The switch to the Pac-12 increased the alumni footprint in conference cities to 50,000 for each of the schools.
As USC plays in Colorado on Friday, the University of Colorado athletic department's booster club will certainly be looking ahead to next year when they have a chance to play a football game in Los Angeles for the second-straight year for the first time in a while.
"Going to where your people are is very important in this case," said Kurt McGuffin, Colorado's assistant athletic director, in an interview with KXSC Sports earlier this season.
By early September, the school had added about 700 new donors from out-of-state to its 57,000-person-strong annual fund. The fundraising department also increased staff, so a handful of events could be held each year in the new markets.
"It's a whole new world out there," McGuffin said. He said hopes many of the new donors will become capital givers who help finance new athletic facilities at the university. Colorado is also setting aside a section of seats at home pages for large donors who want to attend even just a single home game.
The University of Utah's five largest alumni centers outside of the state are Phoenix, L.A., the Bay Area, Seattle and Denver.
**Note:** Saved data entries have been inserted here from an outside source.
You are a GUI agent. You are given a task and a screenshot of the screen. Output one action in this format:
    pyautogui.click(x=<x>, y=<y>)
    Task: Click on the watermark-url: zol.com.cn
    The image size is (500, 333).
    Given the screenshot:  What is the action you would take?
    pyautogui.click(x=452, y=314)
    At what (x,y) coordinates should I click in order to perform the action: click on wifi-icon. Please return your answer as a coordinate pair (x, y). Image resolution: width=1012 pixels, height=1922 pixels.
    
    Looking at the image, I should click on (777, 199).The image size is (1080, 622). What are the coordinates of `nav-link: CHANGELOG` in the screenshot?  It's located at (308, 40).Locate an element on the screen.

"That matches exactly the footprint of the new Pac-12," said Doug Knuth, Utah's senior associate athletic director for external relations. And the bevy of events in each of those cities ahead of games is much different than the visits to Mountain West cities were.
"We could probably name all of the University of Utah alumni in Laramie on one hand," Knuth quipped.
Largely behind the impetus to increase private donations is declining state funding for public colleges across the country such as Colorado and Utah.
"We still got to be competitive," Knuth said. "We can't go backwards financially, so we put more and more focus on private giving…and focusing on the model private schools have been using for generations."
He explained that public schools for decades have relied on alumni technically giving through their taxes.
"We're envious of the culture (at private schools)," Knuth said. "The expectation of giving starts when you're a student. We're going to ask you to give back someday and by golly, you will."
Long-term, the key to keeping donations up will be winning. Otherwise, the excitement in the new markets will fade.
Much of the new money will go to ramping up the teams to stay competitive in much tougher conference.
"No one wants to be 12th," Knuth said, noting that Utah's $35 million budget was 12th in terms of athletic department budgets in the conference. "We've got to find a way to raise money, to compete favorably. Otherwise, we're going to be staring at 12th."
Utah, which has about 6,000 alumni in the greater Los Angeles area, sold out its allotment of 5,000 tickets for its game against USC at the L.A. Memorial Coliseum earlier this year. Knuth said another 1,000 Utah fans bought tickets through other means. Barely 2,000 fans showed up to its Mountain West road game against San Diego State even when the team was undefeated.
The next challenge is to draw people to basketball games, gymnastics matches and all the other sports.
"It's a chance for them to get reconnected to the U," Knuth said.